Un durcissement des sanctions

Le texte définitif ne se contente pas de réformer les conditions d'appel. Il alourdit considérablement les sanctions en cas d'abus de faiblesse, une pratique qui touche en particulier les personnes âgées et vulnérables. La peine de prison encourue passe désormais à cinq ans. Les particuliers reconnus coupables d'abus peuvent être condamnés à une amende pouvant atteindre 500 000 euros. Les entreprises, elles, s'exposent à une sanction financière allant jusqu'à 10 % de leur chiffre d'affaires annuel moyen.

Ces montants sans précédent dans le domaine du démarchage téléphonique envoient un signal fort aux acteurs du secteur. Ils devraient dissuader les pratiques les plus agressives et inciter les entreprises à revoir leurs méthodes de prospection. Pour les consommateurs les plus ciblés, ce durcissement représente un soulagement attendu depuis longtemps. Beaucoup d'entre eux n'auront plus à se triturer l'esprit pour empêcher qu'on les démarche, comme l'explique l'article de Midi Libre.

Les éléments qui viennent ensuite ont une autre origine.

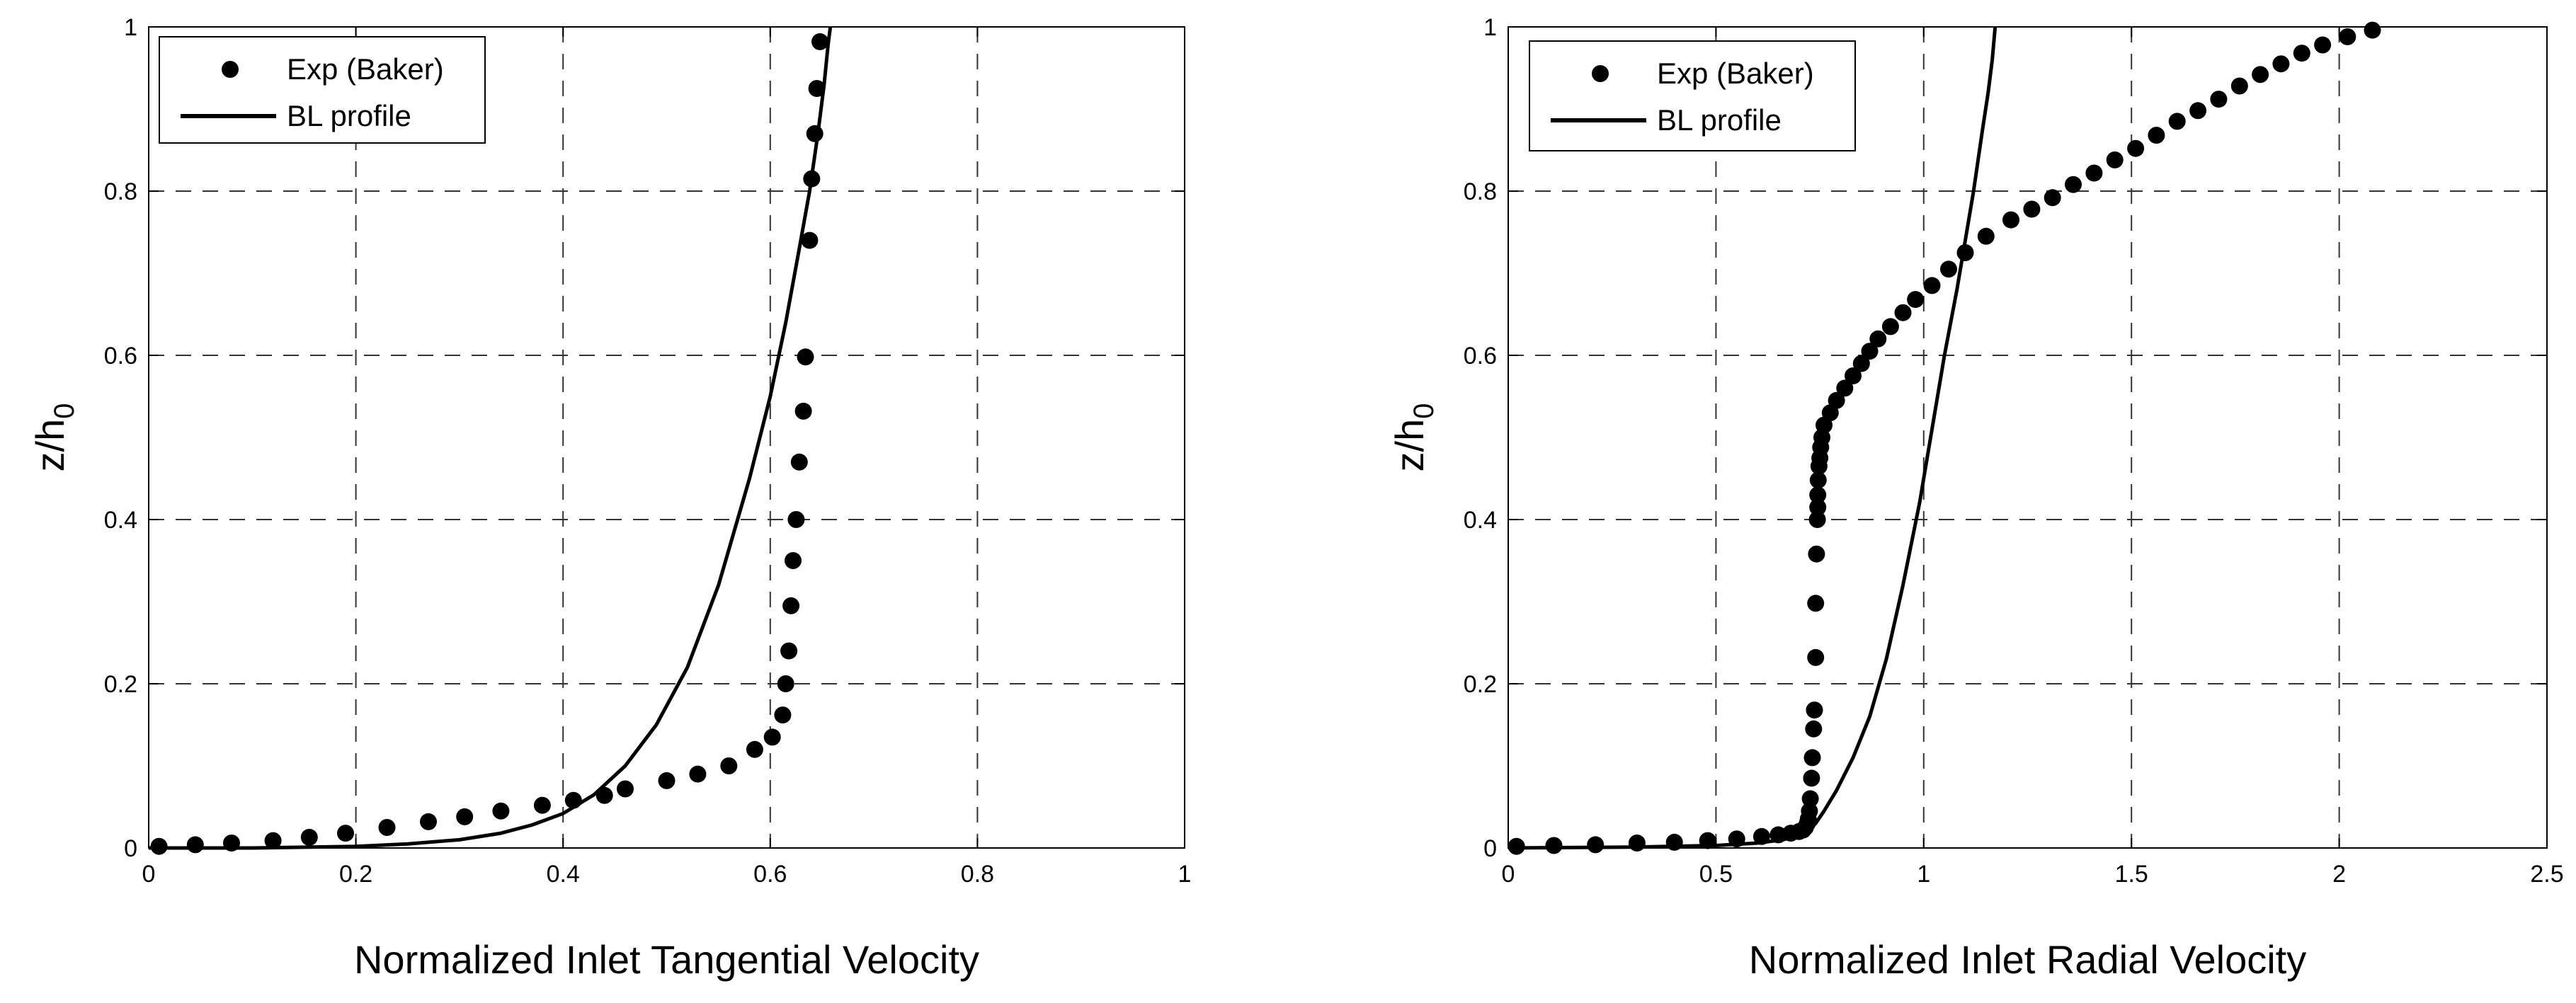 The width and height of the screenshot is (2576, 1003). Describe the element at coordinates (978, 874) in the screenshot. I see `x-tick-label: 0.8` at that location.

La presse écrite bénéficie d'une exception

Toute règle comporte ses exceptions. La presse écrite, elle, échappe au nouveau régime. Grâce à un passe-droit hérité du soutien historique des pouvoirs publics au secteur, les journaux pourront continuer à appeler des lecteurs pour des offres d'abonnement, sans être soumis à la nouvelle obligation de consentement préalable. Ce choix, assumé par les législateurs, reflète la volonté de préserver un secteur de la presse en pleine mutation.

Au-delà de cette exception, la réforme du démarchage téléphonique devrait transformer en profondeur le paysage de la vente à distance en France. Les entreprises devront désormais intégrer la contrainte du consentement dans leur stratégie commerciale, et les consommateurs peuvent espérer retrouver une certaine tranquillité. La mise en application de ces règles au 11 août 2026 constituera un test grandeur nature pour évaluer l'efficacité du dispositif et la capacité des autorités à faire respecter cette protection renforcée.